- _Element lookup entries_:
-------------------------

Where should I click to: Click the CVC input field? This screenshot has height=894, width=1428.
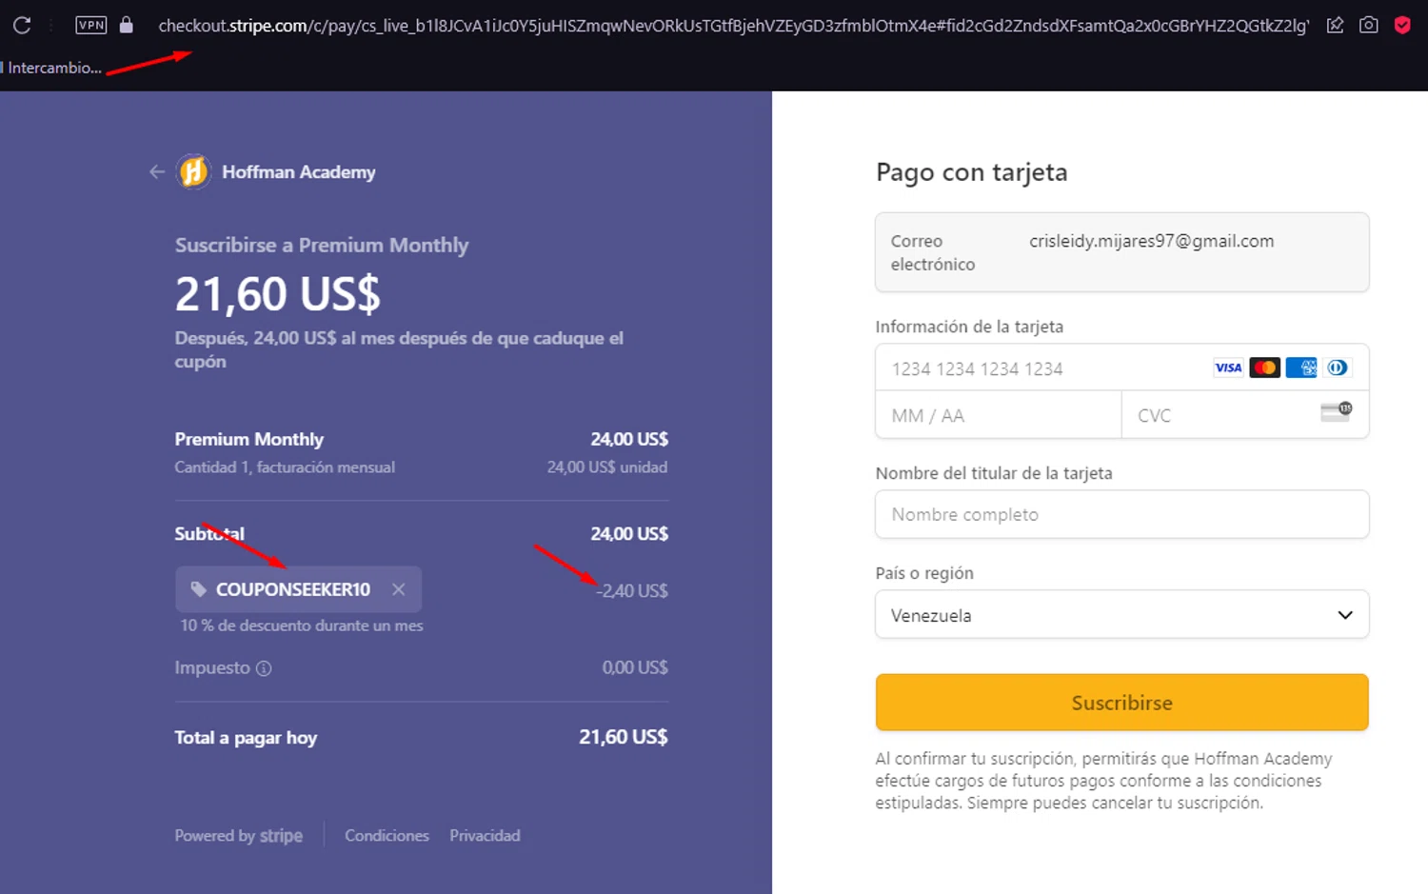[1219, 416]
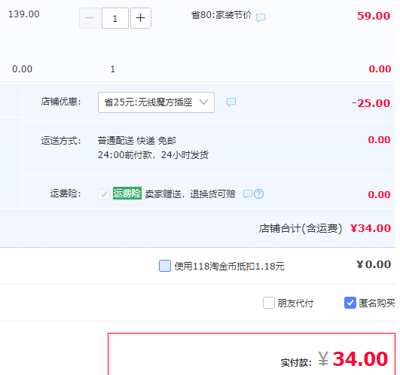Click the green 运费险 badge
400x375 pixels.
click(127, 194)
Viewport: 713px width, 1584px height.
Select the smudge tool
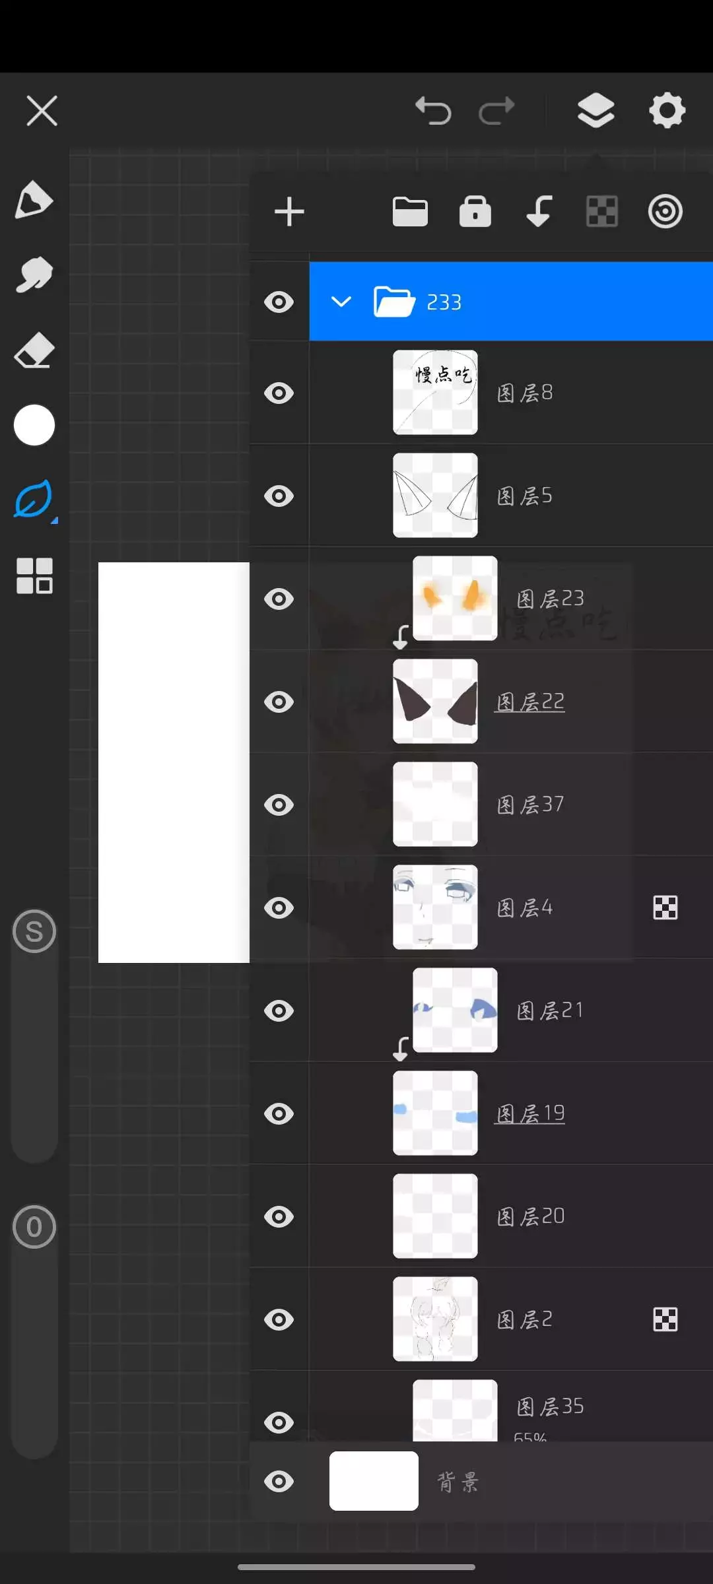[34, 275]
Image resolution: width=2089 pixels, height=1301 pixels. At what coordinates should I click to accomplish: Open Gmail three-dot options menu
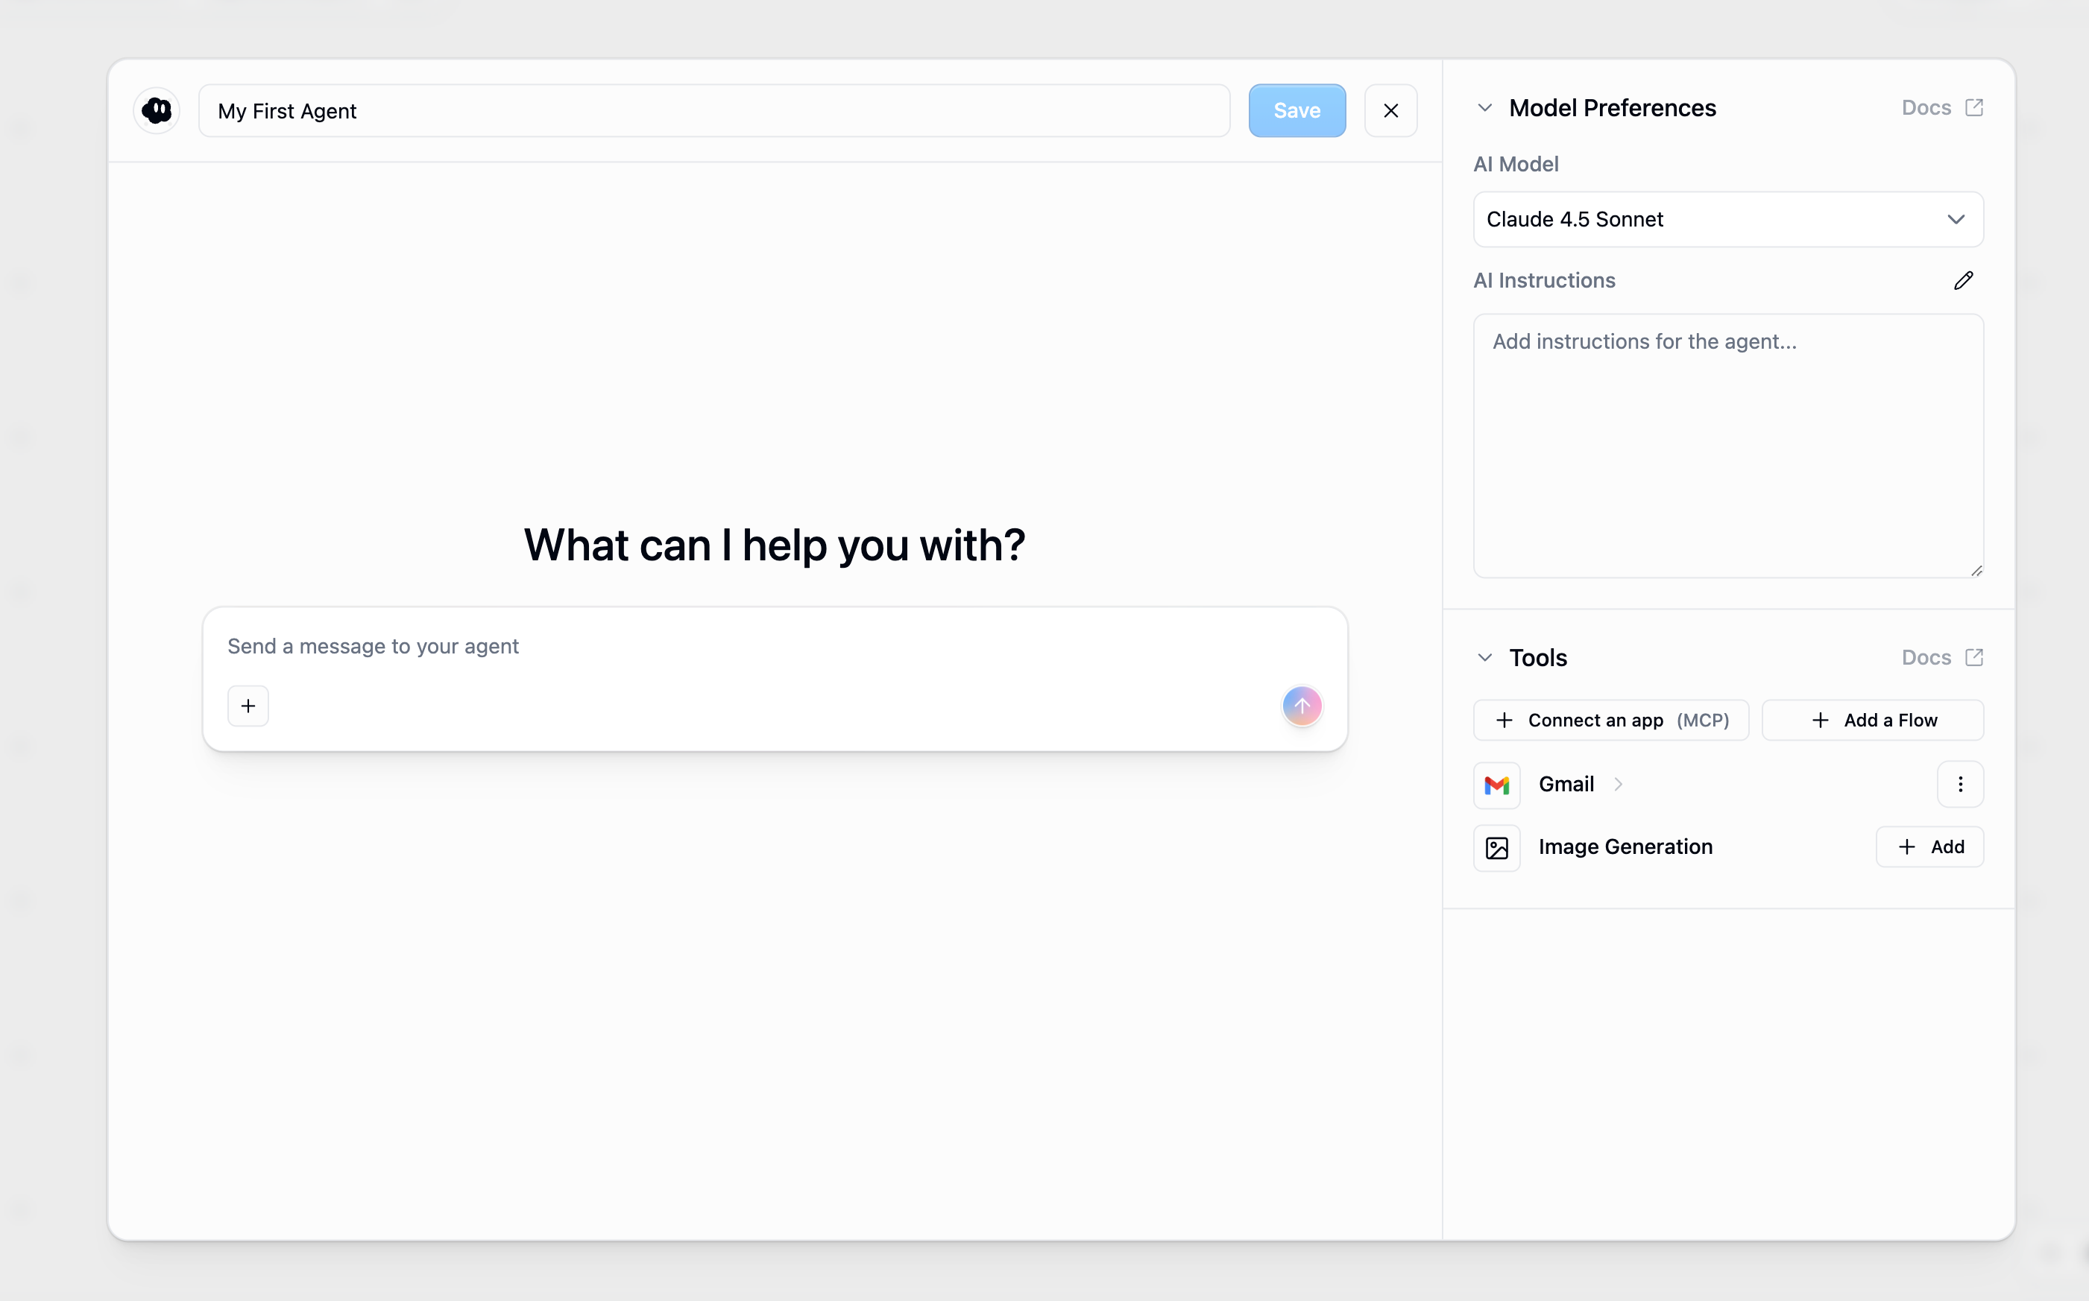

-------------------------

- _Exercise_: Rewrite everything from "Viewport: 713px width, 1584px height." down to the end of the entries, lowering every coordinate in the answers by 70 and leaving the pictures out.

- _Solution to this exercise_:
Viewport: 713px width, 1584px height.
Select the smudge tool
[-36, 205]
Image resolution: width=2089 pixels, height=1301 pixels. At what coordinates should I click to accomplish: Open Gmail three-dot options menu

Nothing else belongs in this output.